EXCALIBUR 66 - ottobre 2011
in questo numero

L'Italia in Libia

Gli investimenti italiani in Libia furono immensi

di Emilio Belli
Sopra: panorama di Tripoli del 1937, in primo piano la Cattedrale del Sacro Cuore di Gesù
Sotto: il monumentale Arco dei Fileni sulla via Balbia, al confine tra Tripolitania e Cirenaica, oggi smantellato
È noto che a determinare la prosperità della Libia è stato lo sfruttamento, avviato nel 1961, dei giacimenti petroliferi e di gas naturale esistenti nella Sirtica e nel Fezzan, ma è divenuta un Paese moderno grazie all'operosità degli Italiani e agli ingenti capitali che vi furono investiti durante il periodo coloniale.
E la dimostrazione del livello raggiunto dal processo di modernizzazione avviato dall'Italia si può desumere dalle vicende dell'amministrazione della Colonia. Dapprima ripartita nei governatorati della Tripolitania e della Cirenaica, venne unificata al tempo del maresciallo Badoglio, ma solo nella seconda metà degli Trenta, sotto la guida di Italo Balbo che aveva promosso l'istituzione delle province di Tripoli, Bengasi, Derna e Misurata, si giunse all'equiparazione della struttura amministrativa libica con quella del Regno, completata nel 1939 con l'estensione della cittadinanza italiana alla popolazione.
Purtroppo, quanto di positivo è stato fatto dall'Italia nella Quarta Sponda viene sempre minimizzato, mentre si pone l'accento sulla rivolta delle cabile, che in Cirenaica si protrasse più a lungo e innegabilmente fu contrastata dalle nostre truppe anche in modo pesante.
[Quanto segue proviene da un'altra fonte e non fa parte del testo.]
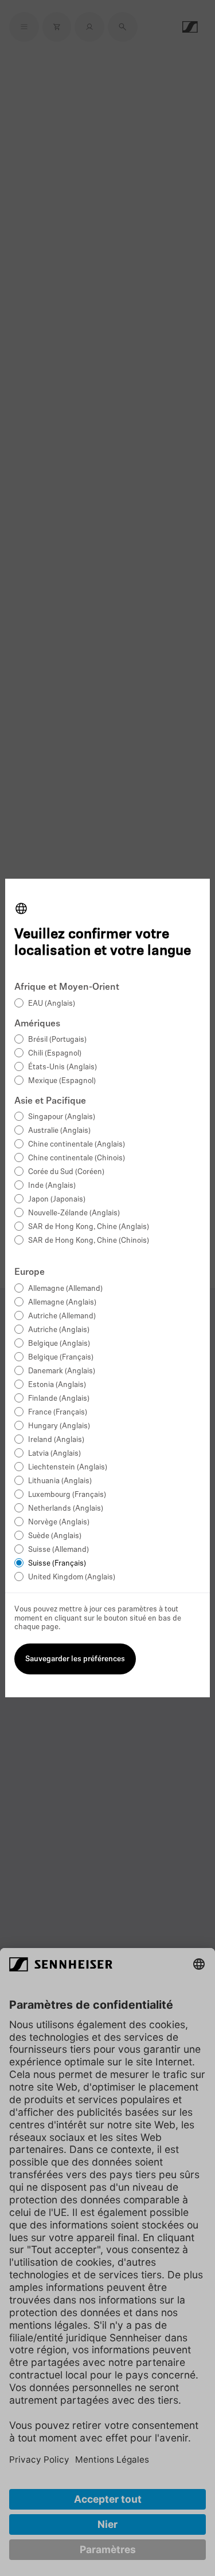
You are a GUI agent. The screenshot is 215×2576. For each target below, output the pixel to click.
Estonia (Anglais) (57, 1385)
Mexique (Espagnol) (62, 1081)
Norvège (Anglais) (58, 1522)
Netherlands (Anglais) (65, 1508)
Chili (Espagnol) (54, 1053)
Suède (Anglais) (54, 1536)
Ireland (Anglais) (56, 1440)
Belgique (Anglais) (59, 1344)
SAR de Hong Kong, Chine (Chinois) (88, 1240)
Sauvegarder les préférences (75, 1659)
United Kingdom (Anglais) (71, 1577)
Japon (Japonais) (56, 1199)
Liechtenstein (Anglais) (67, 1467)
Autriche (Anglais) (58, 1330)
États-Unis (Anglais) (62, 1067)
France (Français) (57, 1412)
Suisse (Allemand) (58, 1550)
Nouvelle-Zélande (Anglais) (74, 1213)
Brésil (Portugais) (57, 1040)
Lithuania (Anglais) (60, 1481)
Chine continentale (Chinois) (76, 1158)
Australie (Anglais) (59, 1131)
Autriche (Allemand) (62, 1316)
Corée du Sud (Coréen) (66, 1172)
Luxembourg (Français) (67, 1495)
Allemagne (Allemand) (65, 1289)
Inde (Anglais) (52, 1186)
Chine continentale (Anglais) (76, 1144)
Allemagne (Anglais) (62, 1302)
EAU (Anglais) (51, 1004)
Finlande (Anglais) (58, 1398)
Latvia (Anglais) (54, 1453)
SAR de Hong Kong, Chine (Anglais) (88, 1227)
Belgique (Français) (60, 1357)
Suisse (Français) (57, 1563)
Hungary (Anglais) (59, 1426)
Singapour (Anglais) (61, 1117)
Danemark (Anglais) (61, 1371)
Al riguardo, va tuttavia precisato che il ribellismo dei nomadi e le lotte tribali hanno costituito, fin dall'antichità, una costante nella storia del territorio libico, impedendone l'unità politica che non fu raggiunta neppure sotto il dominio turco, nonostante la comunanza della confessione islamica.
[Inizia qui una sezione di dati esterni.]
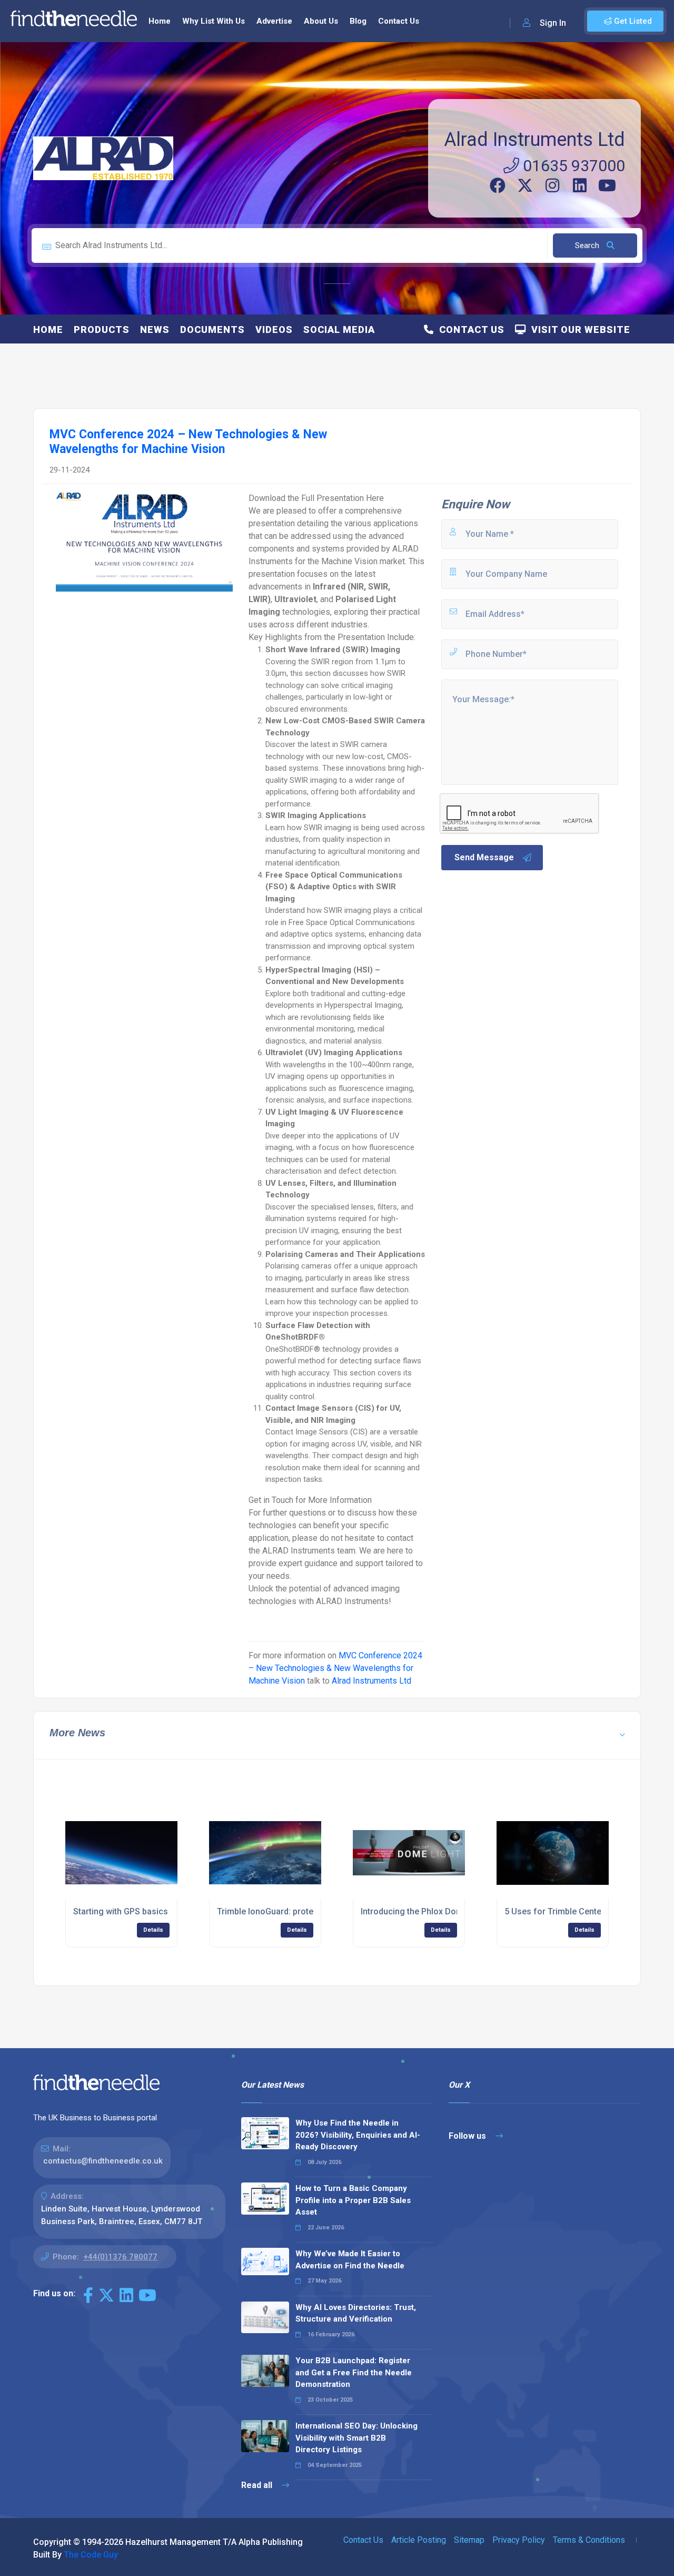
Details (153, 1929)
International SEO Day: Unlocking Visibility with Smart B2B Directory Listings (356, 2437)
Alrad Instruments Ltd (534, 140)
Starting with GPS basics (120, 1911)
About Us (321, 21)
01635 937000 (572, 165)
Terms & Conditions (589, 2540)
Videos (274, 329)
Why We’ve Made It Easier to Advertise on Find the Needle (349, 2259)
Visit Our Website (578, 329)
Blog (358, 21)
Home (159, 21)
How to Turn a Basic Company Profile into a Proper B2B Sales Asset (353, 2200)
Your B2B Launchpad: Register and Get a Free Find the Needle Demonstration (353, 2372)
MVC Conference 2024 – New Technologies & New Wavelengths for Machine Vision (335, 1668)
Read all (257, 2485)
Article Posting (418, 2540)
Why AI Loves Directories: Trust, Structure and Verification (355, 2313)
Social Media (339, 329)
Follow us (468, 2136)
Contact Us (398, 21)
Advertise (274, 21)
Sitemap (469, 2540)
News (155, 329)
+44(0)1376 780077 (120, 2257)
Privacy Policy (518, 2540)
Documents (212, 329)
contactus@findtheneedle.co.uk (103, 2161)
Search (588, 245)
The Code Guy (91, 2555)
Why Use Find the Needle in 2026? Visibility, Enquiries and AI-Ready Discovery (357, 2134)
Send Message (484, 857)
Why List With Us (213, 21)
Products (102, 329)
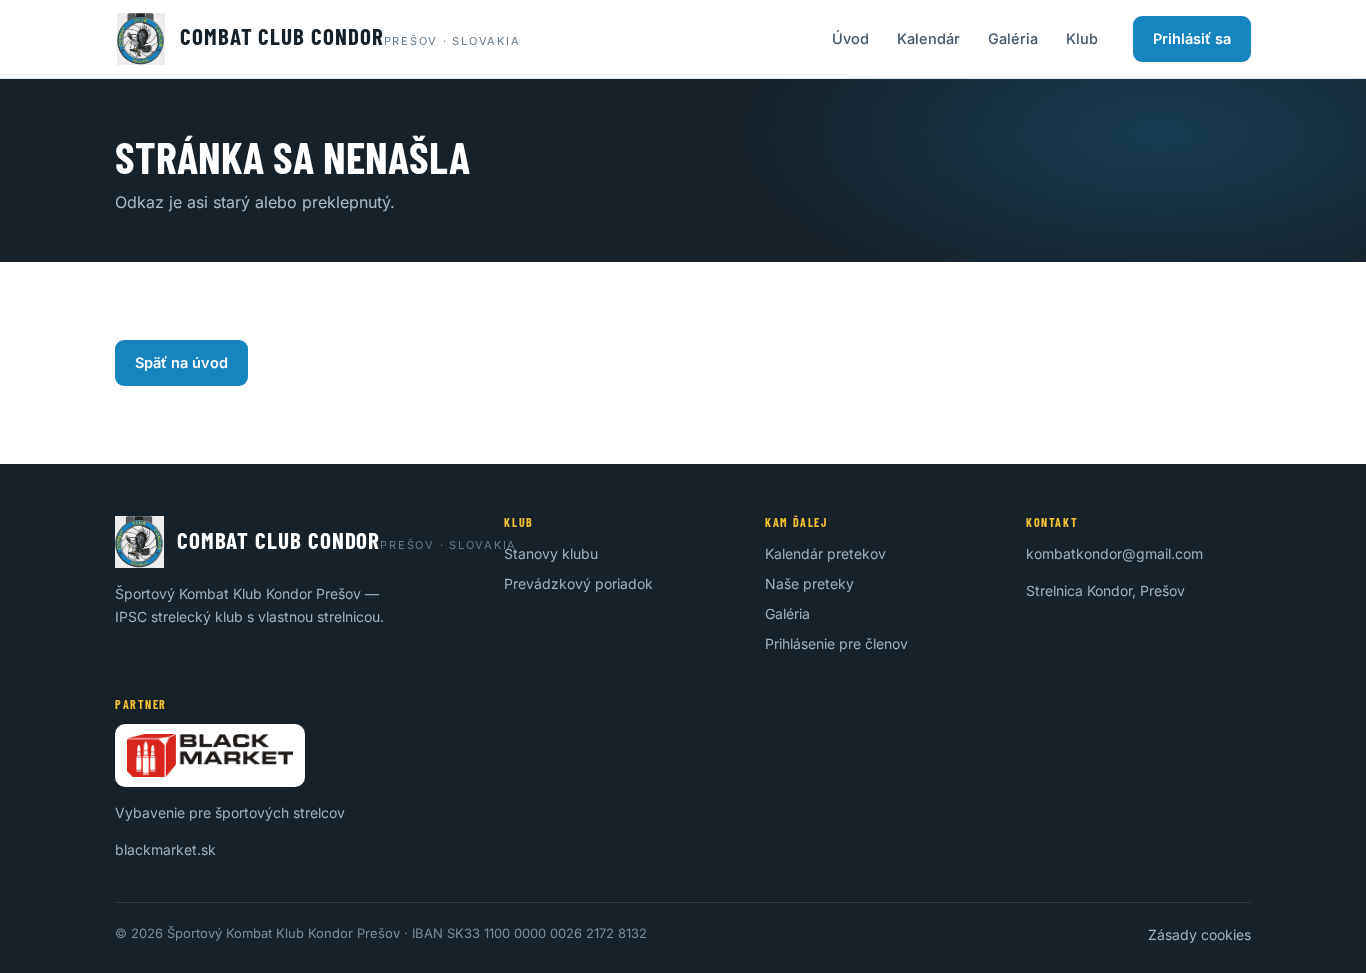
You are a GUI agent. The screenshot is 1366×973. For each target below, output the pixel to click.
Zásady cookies (1199, 934)
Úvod (850, 38)
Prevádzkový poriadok (578, 583)
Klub (1082, 38)
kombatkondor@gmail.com (1114, 553)
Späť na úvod (181, 362)
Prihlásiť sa (1192, 38)
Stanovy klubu (551, 553)
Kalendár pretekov (825, 553)
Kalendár (928, 38)
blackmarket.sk (165, 849)
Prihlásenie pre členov (836, 643)
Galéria (1013, 38)
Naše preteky (809, 583)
L'instabilità del passato viene peraltro ampiamente confermata dalle rovine di "castelli" romani e turchi, la cui frequente presenza è documentata dalle guide turistiche del Touring Club Italiano.
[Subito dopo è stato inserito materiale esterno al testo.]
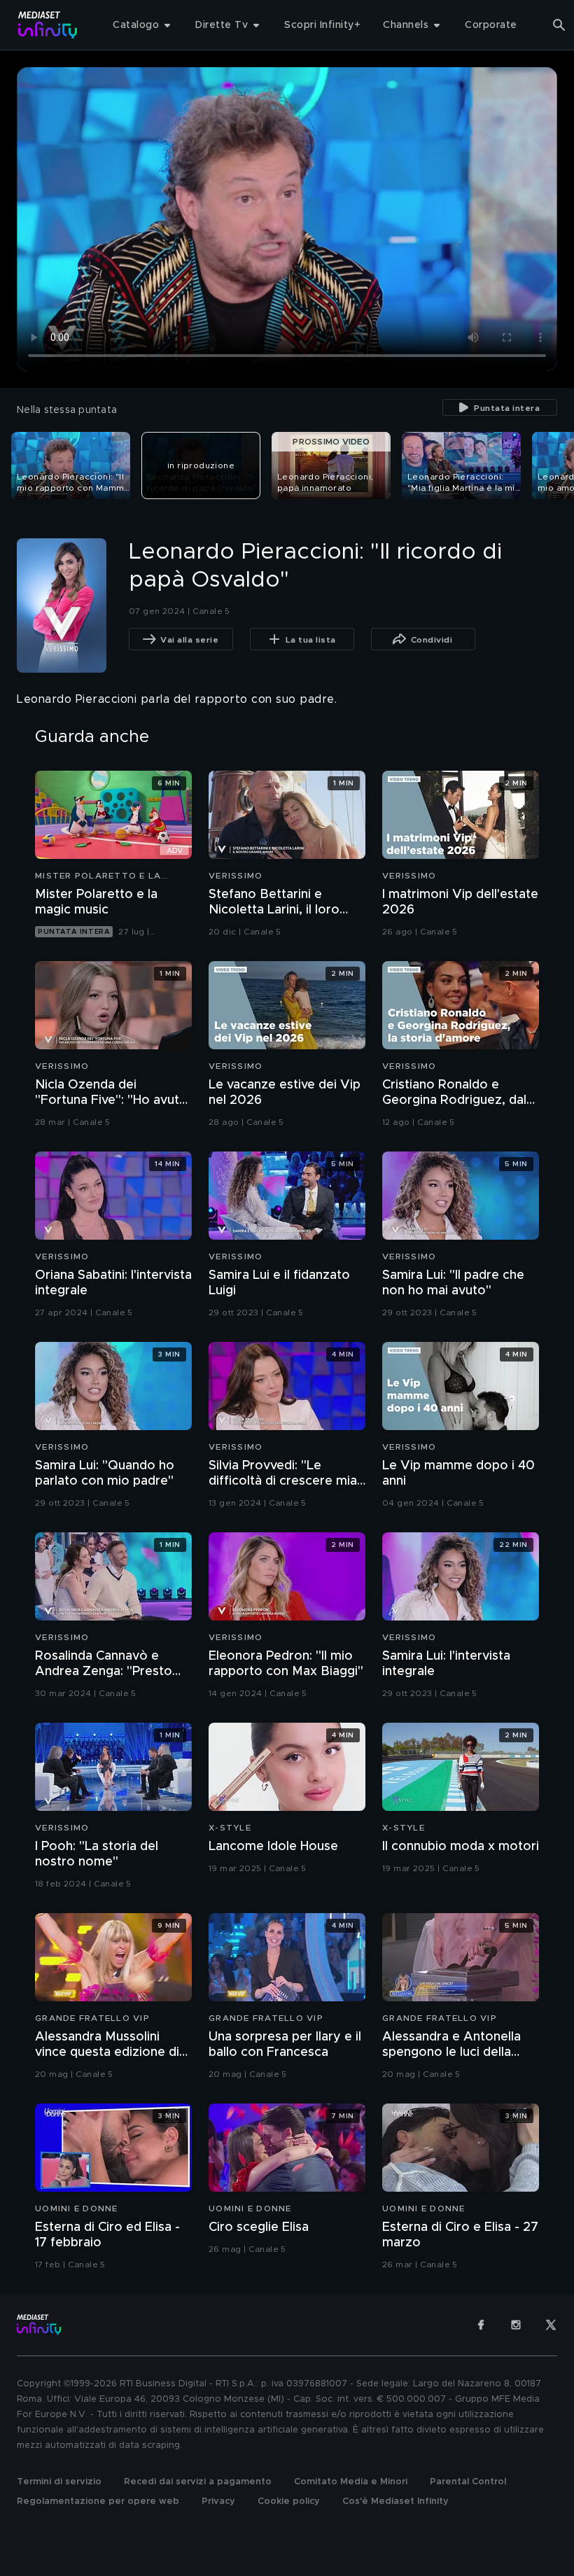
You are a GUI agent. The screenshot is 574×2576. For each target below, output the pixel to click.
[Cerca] (559, 25)
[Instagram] (516, 2324)
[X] (551, 2324)
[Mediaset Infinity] (48, 24)
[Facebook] (481, 2324)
Per farsi un'idea di quale fosse la situazione al tempo della guerra italo-turca, occorre tener presente che la Libia del 1911 versava in condizioni molto difficili, trattandosi di un territorio vastissimo (1.759.540 kmq), in prevalenza desertico, privo di strade degne di questo nome e con una popolazione di appena 700 mila abitanti (0,6 per kmq.) concentrati nella fascia costiera e nelle oasi dell'interno. I centri di qualche consistenza erano pochi, e fra questi primeggiava la città di Tripoli, con 60 mila abitanti, seguita da Bengasi che non superava i 15 mila. Quanto all'economia, si basava su un'agricoltura di mera sopravvivenza, praticata principalmente nei giardini irrigui e nei poderi asciutti cintati ospitati nelle oasi, nei quali si coltivavano cereali, viti, olivi, alberi da frutta e ortaggi destinati al consumo interno. Il quadro economico veniva integrato dall'allevamento del bestiame, soprattutto pecore e capre tenute a pascolo brado nelle aree predesertiche, e da modeste imprese artigiane di tipo familiare legate alla produzione di stuoie, cestini, tappeti, baracani, oggetti di ornamento in oro e in argento e manufatti in cuoio.

Le infrastrutture.
L'Italia affrontò con effettivo impegno la modernizzazione della Colonia solo a partire dal 1921, attuando nell'arco di due decenni un piano di vasta portata che coinvolgeva tutti i settori, dalle strade ai collegamenti marittimi e aerei, all'urbanistica, all'insediamento colonico, all'istruzione, all'archeologia e al turismo. I risultati ottenuti, dei quali dovremmo essere orgogliosi, furono soddisfacenti.
La viabilità.
Nel 1911 in Libia esistevano solamente delle carovaniere, che nei primi anni dell'occupazione italiana furono in parte trasformate in piste camionabili a fondo naturale per assicurare il rifornimento delle numerose ridotte poste a controllo del territorio. Una più efficiente rete viaria, che nella fase di massimo sviluppo raggiunse i 4 mila km, venne realizzata nel corso degli anni Trenta. Per quel che riguarda la Tripolitania, essa disponeva di tre arterie principali, larghe 7-8 metri, provviste di massicciata artificiale e bitumate in alcuni tratti: la più estesa era la Tripoli-Gadames, di 701 km, di poco più breve risultava la via dal confine tunisino a Sirte, di 649 km, mentre la terza era la Tripoli-Beni Ulid, di 170 km. Oltre a queste vi erano 140 km di strade secondarie, larghe 5 metri, con massicciata artificiale cilindrata all'acqua, e 200 km di strade rurali di 3 metri di larghezza.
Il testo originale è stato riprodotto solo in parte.